▶ [Information]
______________________________
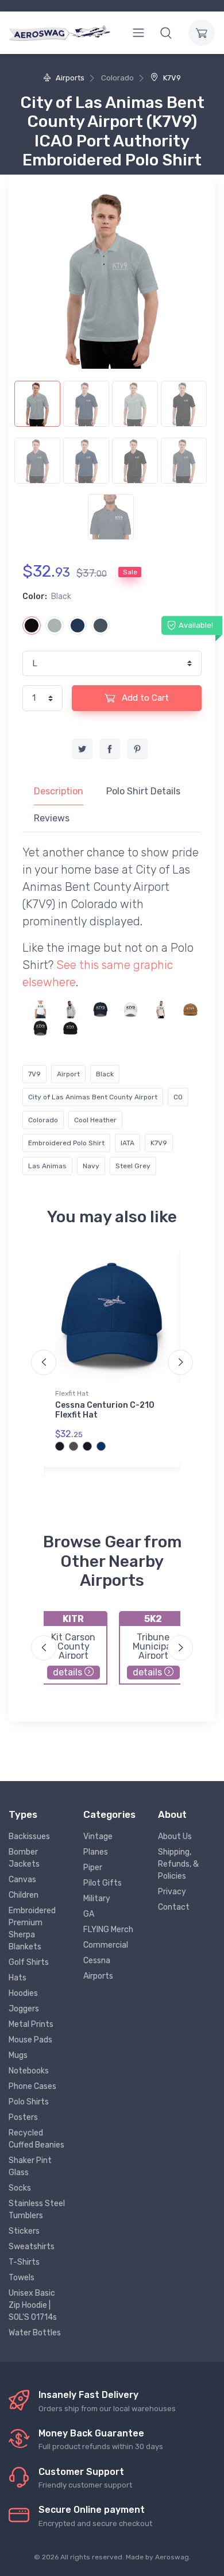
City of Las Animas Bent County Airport (92, 1097)
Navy (91, 1166)
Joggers (24, 2009)
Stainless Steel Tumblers (37, 2209)
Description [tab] (58, 791)
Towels (21, 2278)
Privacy (172, 1892)
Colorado (43, 1120)
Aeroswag (172, 2557)
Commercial (105, 1945)
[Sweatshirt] (70, 1009)
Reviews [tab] (51, 818)
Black (105, 1074)
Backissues (29, 1836)
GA (88, 1914)
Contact (174, 1907)
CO (178, 1097)
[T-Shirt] (160, 1009)
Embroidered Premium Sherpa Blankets (32, 1929)
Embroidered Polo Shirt (66, 1143)
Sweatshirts (32, 2246)
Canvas (22, 1879)
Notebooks (29, 2071)
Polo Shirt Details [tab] (143, 791)
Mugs (18, 2055)
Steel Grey (132, 1166)
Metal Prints (31, 2024)
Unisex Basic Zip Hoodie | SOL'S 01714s (33, 2305)
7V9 (34, 1074)
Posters (23, 2117)
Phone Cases (32, 2086)
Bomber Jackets (24, 1858)
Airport (68, 1074)
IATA (127, 1143)
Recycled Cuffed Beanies (36, 2139)
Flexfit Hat (71, 1393)
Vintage (98, 1836)
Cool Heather (95, 1120)
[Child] (40, 1009)
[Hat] (100, 1009)
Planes (95, 1852)
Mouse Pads (30, 2040)
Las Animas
______________________________
▶ [Task description]
Write out exactly, and only, each line from the one with "Vintage (98, 1836)" down to the last line of the records above.

▶ [Solution]
Vintage (98, 1836)
Cool Heather (95, 1120)
[Child] (40, 1009)
[Hat] (100, 1009)
Planes (95, 1852)
Mouse Pads (30, 2040)
Las Animas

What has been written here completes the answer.